Sure, it’s easy to welcome the video and content team with open arms when you’re having perhaps the best season in the history of the program. But it’s the access and trust permitted by Pearl that helps Auburn’s digital team make magic, and drives deep connections with fans. If they avoided the melancholy moments and only captured and shared the wins, if they didn’t share the emotion and desire of the players, it diminishes how much the fans feel and how much they ultimately care. By the end of their magical March Madness run, Wetzel could look back knowing fans went on that emotional roller coaster ride with them, and that’s what kept those ties stronger than ever and will create an everlasting bond to the Tigers. Wetzel gives an example to underscore this mindset:
“Like, when we lost by 30-something points at Kentucky, Coach Pearl let us in the locker room postgame, and we put out a video from that moment,” Wetzel recounted to me. “We want to show those hard moments – that’s something a lot of teams don’t do, they don’t show the hard moments, so their fans kind of rise and fall with the momentum.
“If you can bring in those hard moments, it humanizes everybody and everybody feels like they’re actually on a ride. We established that relationship through the season, so when we were in the locker room postgame after (the SEC Championship), that was normal and that’s great.”
In the end, it’s all about making your fans feel like they’re part of the story, getting them to buy in and invest emotionally. That’s the North Star that can guide the economy necessary in content strategies and lead to the ultimate goal, as Wetzel stated, to ‘visually represent’ the brand, the team, the story, the moment.

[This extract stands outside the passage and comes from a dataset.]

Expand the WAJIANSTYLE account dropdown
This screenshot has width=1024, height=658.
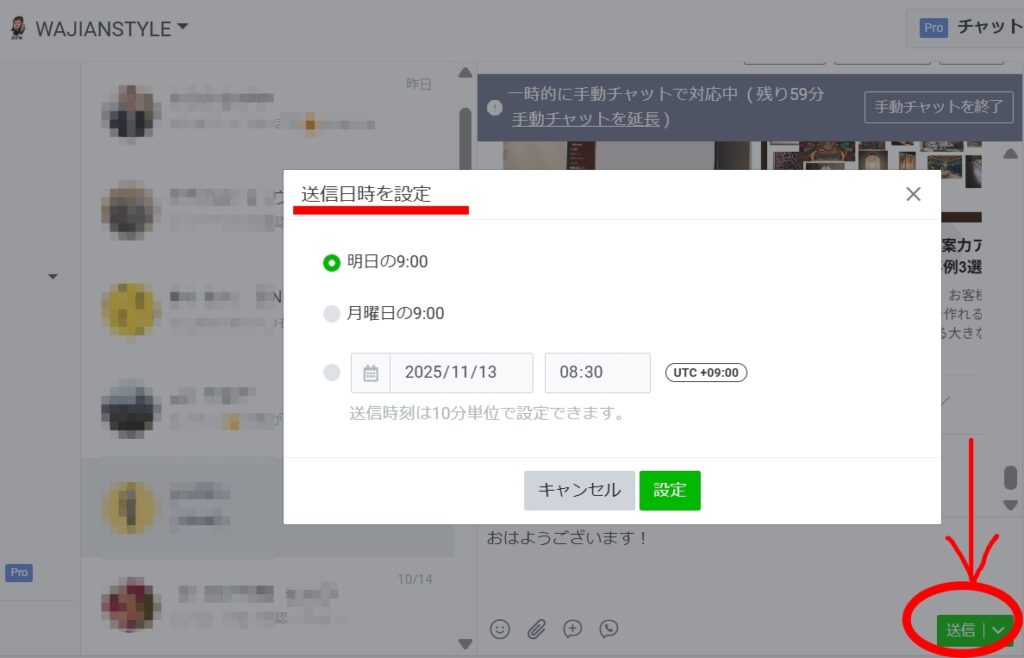pyautogui.click(x=181, y=27)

Every piece of content that fills your feeds takes preparation, thought, strategy, and planning. All of that content is created for a reason and the way it looks and feels, and the message it conveys – that’s all done intentionally, too. Wetzel is living these decisions every day, guiding strategy by that guiding beacon – to expand and strengthen the Auburn brand, to widen and deepen the connection with fans and keep them screaming ‘War Eagle’ with all their heart.